Explicarle a alguien más también es una excelente estrategia, ya que recitarás con tus propias palabras lo que has aprendido.
Modifica tu entorno
Estudiar activamente es un gran paso, ¡te felicito! Ya vas por muy buen camino. Y aunque esto es primordial en tus rutinas, el estudio pasivo también puede servirnos para reforzar nuestro proceso.
Estudiar pasivamente implica que revisas la información sin tener que hacerlo directamente, por ejemplo, muchas personas al empezar cambian su idioma del celular a inglés, lo cual es genial y no nos toma tiempo adicional de nuestras rutinas.

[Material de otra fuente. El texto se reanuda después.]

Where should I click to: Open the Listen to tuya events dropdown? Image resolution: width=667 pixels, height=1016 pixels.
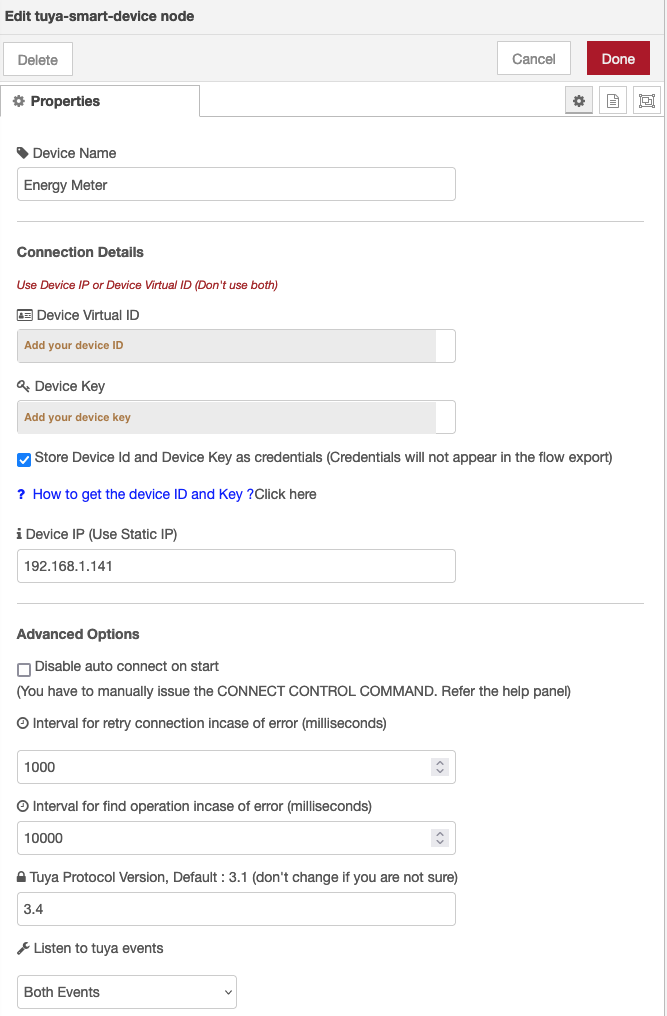tap(127, 992)
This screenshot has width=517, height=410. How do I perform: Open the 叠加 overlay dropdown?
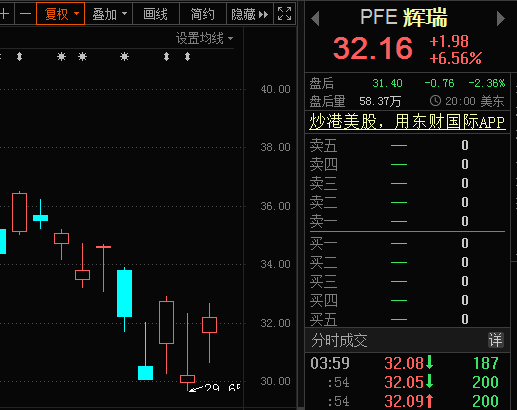(x=109, y=14)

Otras actividades pequeñas son el escribir tus to-do list (lista de pendientes) en inglés o los apuntes que tienes del trabajo, universidad o incluso notas en casa.
También puedes dejar notas adhesivas con el vocabulario que quieras memorizar en espacios que veas diariamente.
Empieza a ver tus series, videos o redes sociales en inglés. Por lo general el algoritmo entenderá que te interesa el contenido en inglés y te irá modificando tus recomendaciones una vez interactúas con ellas.
En esta publicación hablo sobre la importancia de estas pequeñas actividades en los niños, técnicas que también podemos aprovechar como adultos para aprender inglés con o sin buena memoria.
Evaluarte constantemente
Ya realizaste tu rutina, estudiaste fuertemente, ¿cómo sabrás cuando hayas memorizado algo? Sencillo: evalúate. Pueden ser pequeños tests que te hagas aleatoriamente, buscar quizzes online con el tema de tu preferencia o con tu tutora.
Así lograrás identificar a tiempo las falencias que tengas para trabajar en ellas.
Al igual que las revisiones, estas pequeñas evaluaciones también te recomiendo programarlas si tiendes a olvidar fácilmente las cosas.
En resumen:
Aprender inglés no sólo implica la hora que le dedicas a tu estudio, es necesario que prepares tu espacio para que no hayan distracciones, repasar constantemente, producir, aprovechar las herramientas que tenemos a mano para hacerlo más entretenido y examinar tus conocimientos constantemente.